La vacuidad del reggaetón -su baja estofa, su simplonería, su falsedad- viene, además, desde el nombre. Comencé hablando de esa línea descendente que podemos trazar entre reggae y reggaetón, a partir de una comparación simple de sus contenidos e intenciones. Pero, de hecho, ni siquiera debería llamarse así. Probablemente, a algún geniecillo del marketing se le ocurrió que asociar el odioso golpeteo del reggaetón con la música del rastafarianismo era más cool y vendedor que hacerlo con su verdadera fuente, el dancehall, una vertiente del folklore jamaiquino que, utilizando los sound systems del reggae setentero, desarrollaron un estilo más desfachatado y pagano, con ciertos elementos del género base, pero con un aura menos mística y más terrenal.
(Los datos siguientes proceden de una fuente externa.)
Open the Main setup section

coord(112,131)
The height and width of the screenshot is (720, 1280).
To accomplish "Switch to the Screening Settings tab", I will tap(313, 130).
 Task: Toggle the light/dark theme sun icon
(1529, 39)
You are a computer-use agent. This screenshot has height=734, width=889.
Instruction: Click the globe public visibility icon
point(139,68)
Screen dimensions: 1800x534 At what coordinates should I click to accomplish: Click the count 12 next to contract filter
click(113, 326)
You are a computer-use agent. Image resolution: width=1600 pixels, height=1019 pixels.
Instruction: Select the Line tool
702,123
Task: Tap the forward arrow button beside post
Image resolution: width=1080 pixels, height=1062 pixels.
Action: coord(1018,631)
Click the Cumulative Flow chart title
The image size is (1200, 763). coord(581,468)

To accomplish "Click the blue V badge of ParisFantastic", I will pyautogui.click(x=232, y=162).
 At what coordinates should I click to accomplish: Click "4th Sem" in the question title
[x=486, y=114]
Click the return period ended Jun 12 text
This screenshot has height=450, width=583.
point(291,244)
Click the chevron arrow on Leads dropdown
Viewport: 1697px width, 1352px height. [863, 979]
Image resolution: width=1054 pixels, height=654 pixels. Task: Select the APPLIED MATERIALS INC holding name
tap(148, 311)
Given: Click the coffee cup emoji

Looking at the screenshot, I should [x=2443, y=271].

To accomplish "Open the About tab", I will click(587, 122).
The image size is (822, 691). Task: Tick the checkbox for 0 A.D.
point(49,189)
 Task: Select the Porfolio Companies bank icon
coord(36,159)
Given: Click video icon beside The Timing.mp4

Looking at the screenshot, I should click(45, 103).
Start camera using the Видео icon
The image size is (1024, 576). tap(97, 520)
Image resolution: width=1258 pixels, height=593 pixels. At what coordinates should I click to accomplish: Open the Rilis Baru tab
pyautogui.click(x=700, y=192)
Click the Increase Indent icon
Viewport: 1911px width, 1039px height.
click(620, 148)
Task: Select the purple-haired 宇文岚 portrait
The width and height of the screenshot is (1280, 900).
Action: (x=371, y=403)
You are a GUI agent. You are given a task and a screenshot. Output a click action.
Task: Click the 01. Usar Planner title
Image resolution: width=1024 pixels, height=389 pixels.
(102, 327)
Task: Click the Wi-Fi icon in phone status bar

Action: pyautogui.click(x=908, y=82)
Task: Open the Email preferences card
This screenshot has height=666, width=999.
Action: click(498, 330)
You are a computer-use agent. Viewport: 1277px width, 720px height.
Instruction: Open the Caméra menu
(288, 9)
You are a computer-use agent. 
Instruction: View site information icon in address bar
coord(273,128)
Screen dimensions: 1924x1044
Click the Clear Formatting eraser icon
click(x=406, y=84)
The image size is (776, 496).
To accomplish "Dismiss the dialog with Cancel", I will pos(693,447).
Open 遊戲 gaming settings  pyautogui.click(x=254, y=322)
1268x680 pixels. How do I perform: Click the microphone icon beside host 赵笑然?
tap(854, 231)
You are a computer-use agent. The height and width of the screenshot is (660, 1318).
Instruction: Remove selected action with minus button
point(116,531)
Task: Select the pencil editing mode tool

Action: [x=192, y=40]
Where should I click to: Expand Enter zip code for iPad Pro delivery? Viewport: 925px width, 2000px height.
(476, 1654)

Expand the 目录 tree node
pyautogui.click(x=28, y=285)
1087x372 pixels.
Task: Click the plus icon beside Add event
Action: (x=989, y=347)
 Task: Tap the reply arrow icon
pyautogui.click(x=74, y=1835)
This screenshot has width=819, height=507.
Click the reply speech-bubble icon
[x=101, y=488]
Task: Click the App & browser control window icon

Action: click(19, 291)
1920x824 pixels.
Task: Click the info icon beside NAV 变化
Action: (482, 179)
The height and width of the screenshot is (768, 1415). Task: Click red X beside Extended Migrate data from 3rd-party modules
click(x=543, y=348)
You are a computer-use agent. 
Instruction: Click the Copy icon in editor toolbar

Si bien es cierto los artistas más destacados de este subgénero, como Yellowman, Shabba Ranks, Sean Paul o El General, hacen ambos de manera indistinta -después de todo, son estilos primos hermanos-, lo más exacto sería emparentar al reggaetón con el dancehall o «raggamuffin», término despectivo que tiene sus orígenes en los tiempos en que Jamaica fue colonia británica -en esos años, los jamaiquinos eran llamados «muffs in rags» (criaturas andrajosas) por los ingleses- y que luego fue adoptado por las nuevas juventudes jamaiquinas como señal de identidad, ya que comparten más características -formas de cantar y vestirse, temáticas y bailes, cruces con la subcultura rap/hip-hop, uso de samplers y bases electrónicas) que con el sagrado roots reggae y su onda espiritual, orgánica, desapegada del materialismo idiota que el reggaetón promueve.
Han pasado ya 18 años desde el triste día en que apareció Gasolina, tema de Daddy Yankee que fue el primer éxito global de reggaetón y, desde entonces, este fenómeno comercial nacido en Puerto Rico no ha hecho más que crecer y crecer hasta convertirse en uno de los más fuertes y rentables sinónimos de «lo latino» en el ámbito de la cultura popular, un estigma que nos persigue por el resto del mundo, desde EE.UU. hasta Egipto, desde Turquía hasta Japón. Esto a pesar de que, más que un género musical, el reggaetón es, en realidad, un enlatado que se sirve de ciertos componentes musicales elementales -un ritmo básico, repetitivo y maquinal como fondo, una producción basada en material pregrabado, una que otra línea vocal o instrumental armónica en medio de la guturalidad o el balbuceo vocinglero de sus «cantantes»- para generar un producto distinto, que busca darle sonido a emociones primarias, unidas a esa idea disforzada del lujo y la sofisticación trucha que rodea a sus más connotados personajes.
Basta ver la venta masiva de entradas para los conciertos de Bad Bunny, el último esperpento de moda -en varios países de nuestra región, incluido el Perú, tuvieron que abrirse segundas fechas-, o los maravillados comentarios que, sobre él y su último disco (ojalá fuera, efectivamente, el último), escriben otrora respetables críticos musicales, calificándolo como «icono definitivo del pop moderno» para entender esta terrible realidad: lamentablemente, el reggaetón, esa infección multidrogorresistente, llegó para quedarse. Como el coronavirus.